Projetada em 1891 pelo engenheiro uruguaio Joaquim Eugênio de Lima, a Avenida Paulista carrega o título de ter sido a primeira rua asfaltada de São Paulo.
Localizada a 900 metros de altitude no antigo Morro do Caaguaçu, a via de 2,7 quilômetros de extensão foi criada para ser um refúgio da elite cafeeira e acabou se tornando o maior símbolo econômico e cultural do estado.
O planejamento arrojado para a época transformou o topo da crista geográfica em um marco pioneiro do urbanismo paulistano, conectando o centro antigo às novas áreas de expansão da cidade.

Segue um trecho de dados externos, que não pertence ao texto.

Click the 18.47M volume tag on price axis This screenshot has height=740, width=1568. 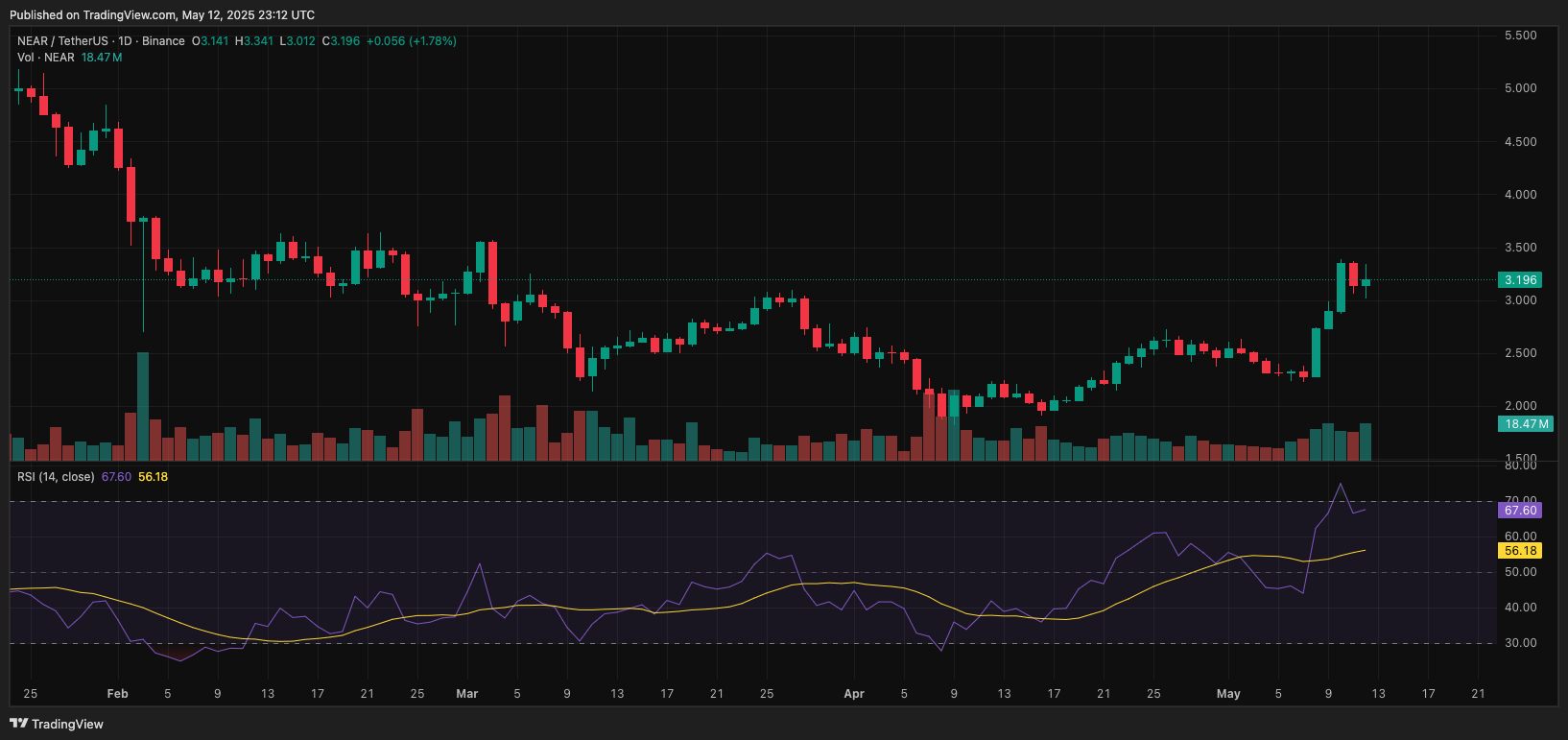click(1525, 424)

O luxo dos barões do café e a chegada do asfalto vindo da Alemanha
Nos seus primeiros anos, a paisagem da via era dominada por suntuosos palacetes e mansões pertencentes aos barões do café e grandes industriais. A ostentação arquitetônica exigia uma infraestrutura à altura do poder aquisitivo dos moradores da época.
Foi assim que, em 1909, a via fez história ao se tornar a primeira rua asfaltada de São Paulo. Para garantir a durabilidade do piso, o material utilizado na pavimentação foi importado diretamente da Alemanha, uma inovação sem precedentes no Brasil do início do século XX.

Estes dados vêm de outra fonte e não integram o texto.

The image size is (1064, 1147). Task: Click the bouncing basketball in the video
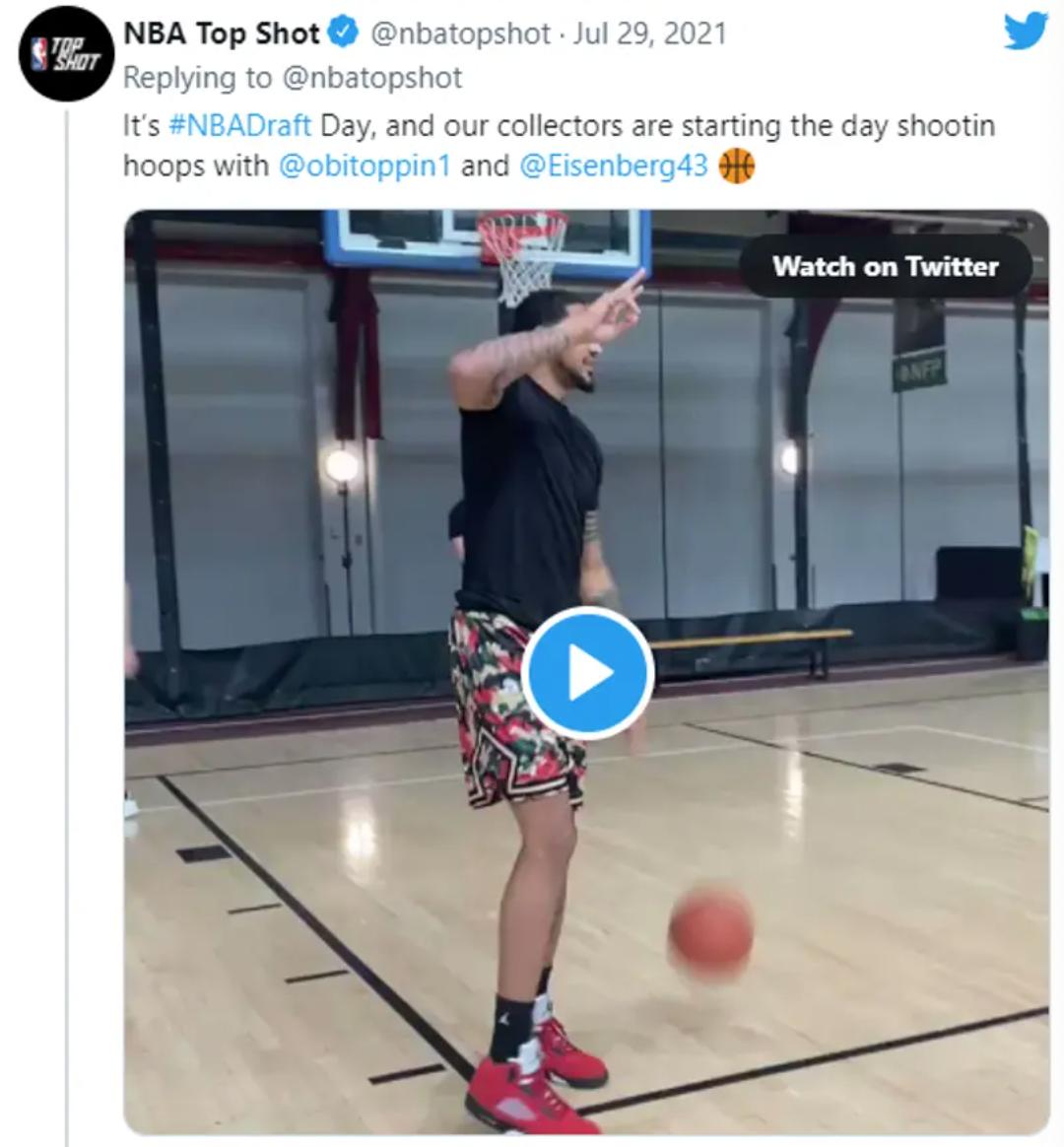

Por que a Avenida Paulista tem esse nome e não o de seu fundador?
Ao contrário do que era comum na época, o idealizador da via recusou batizá-la com o próprio nome. Joaquim Eugênio de Lima preferiu prestar uma homenagem direta aos moradores do estado, consolidando a denominação que perdura até hoje.
Curiosidade histórica: Antes de sua abertura oficial, o trecho inicial do projeto era conhecido temporariamente como Rua da Real Grandeza, referência à imponência que a via pretendia ostentar.
A rápida transformação dos palacetes em arranha-céus
A transição da Paulista de uma rua residencial de elite para um centro financeiro pulsante ocorreu de forma avassaladora a partir da metade do século 20.
Mão de obra qualificada e a especulação imobiliária fizeram com que dezenas de mansões antigas sumissem da noite para o dia.
Os imponentes casarões deram lugar a grandes prédios de escritórios, bancos e centros culturais. Hoje, a via que começou com o pioneirismo do asfalto alemão em 1909 segue como o coração pulsante da capital paulista.